_PROBLEM REQUIREMENTS_
Once the line holding "This screenshot has width=1080, height=813." is found, output it and all remaining lines of the data exactly, with every picture left out.

_GIVEN DATA_
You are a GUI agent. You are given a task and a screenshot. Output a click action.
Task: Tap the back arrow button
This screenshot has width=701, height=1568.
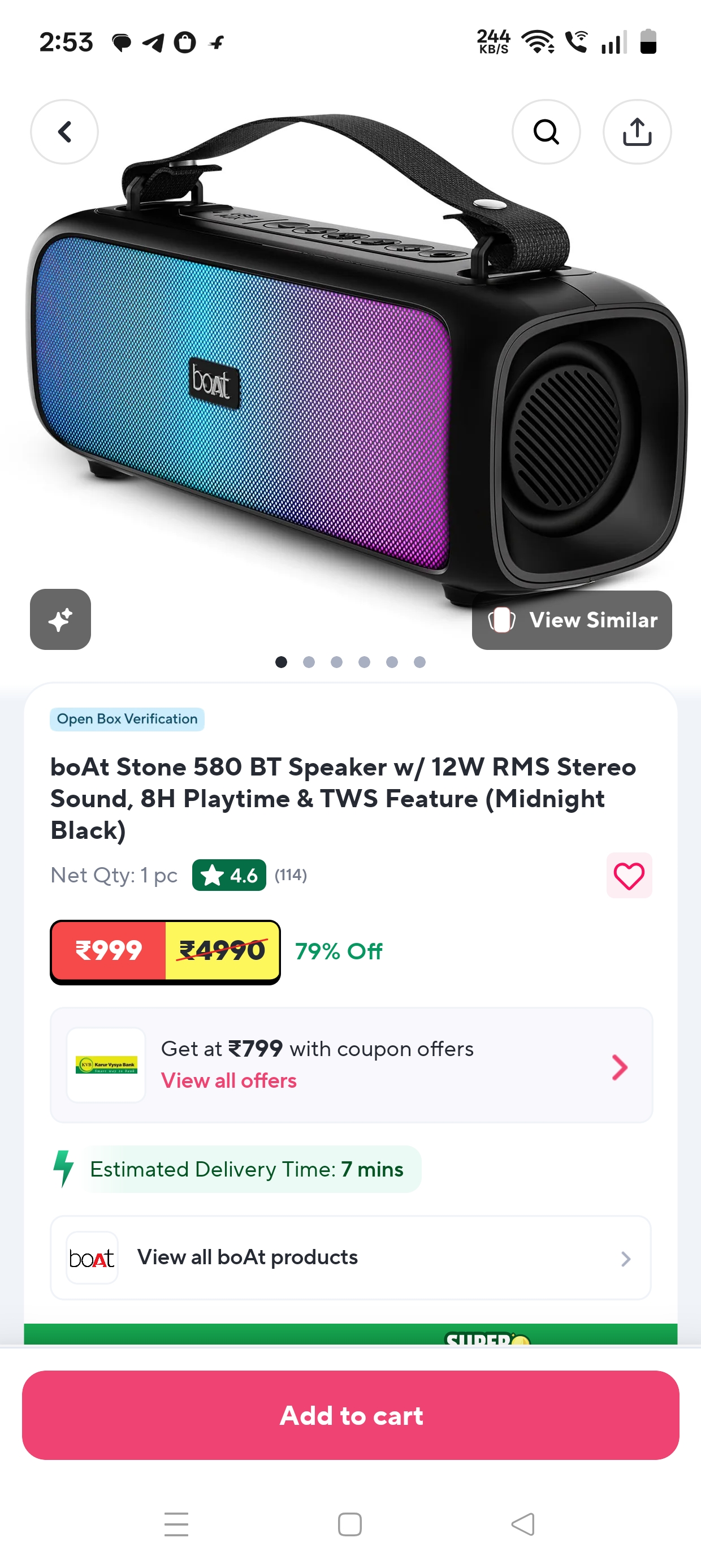[64, 132]
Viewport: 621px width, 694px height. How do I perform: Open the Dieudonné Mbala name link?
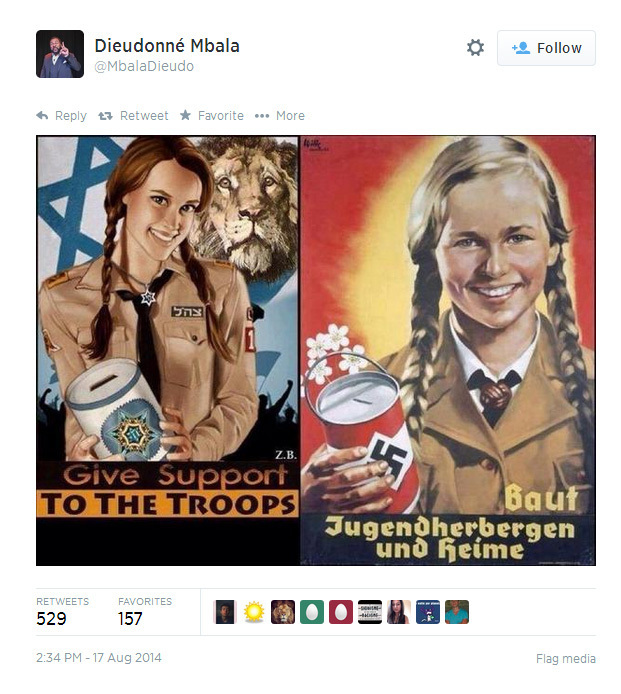[167, 46]
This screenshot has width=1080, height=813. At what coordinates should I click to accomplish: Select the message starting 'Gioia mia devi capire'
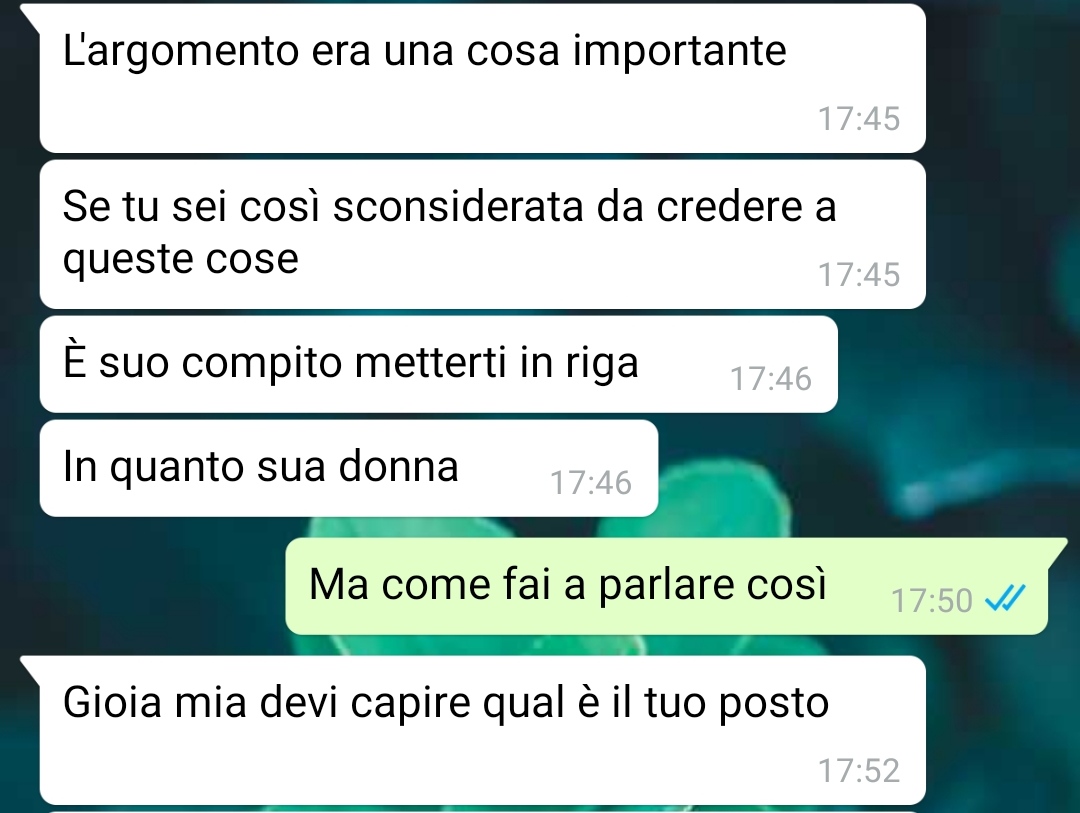pyautogui.click(x=483, y=730)
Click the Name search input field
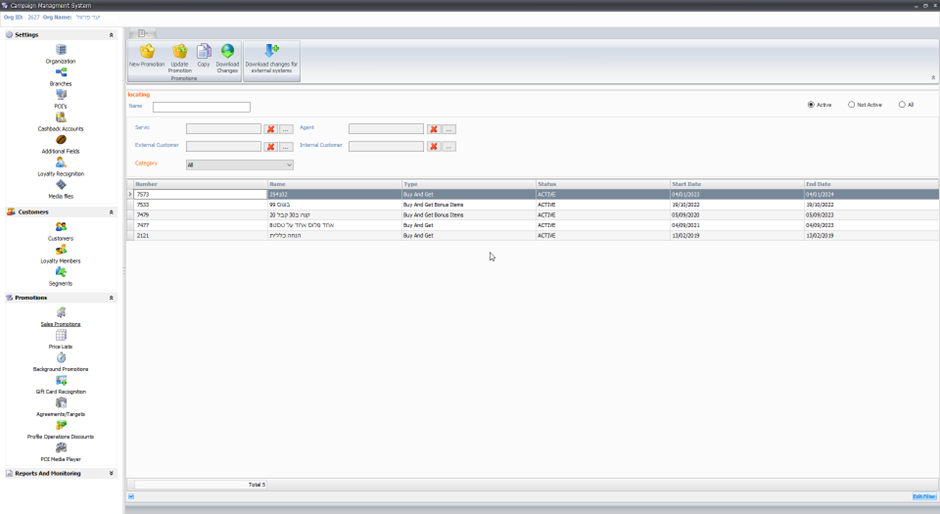Image resolution: width=940 pixels, height=514 pixels. pos(201,107)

_EXERCISE OUTPUT_
This screenshot has width=1080, height=813. At what coordinates should I click to accomplish: Select the message starting 'Gioia mia devi capire'
pyautogui.click(x=483, y=730)
Click the Name search input field
Image resolution: width=940 pixels, height=514 pixels. pos(201,107)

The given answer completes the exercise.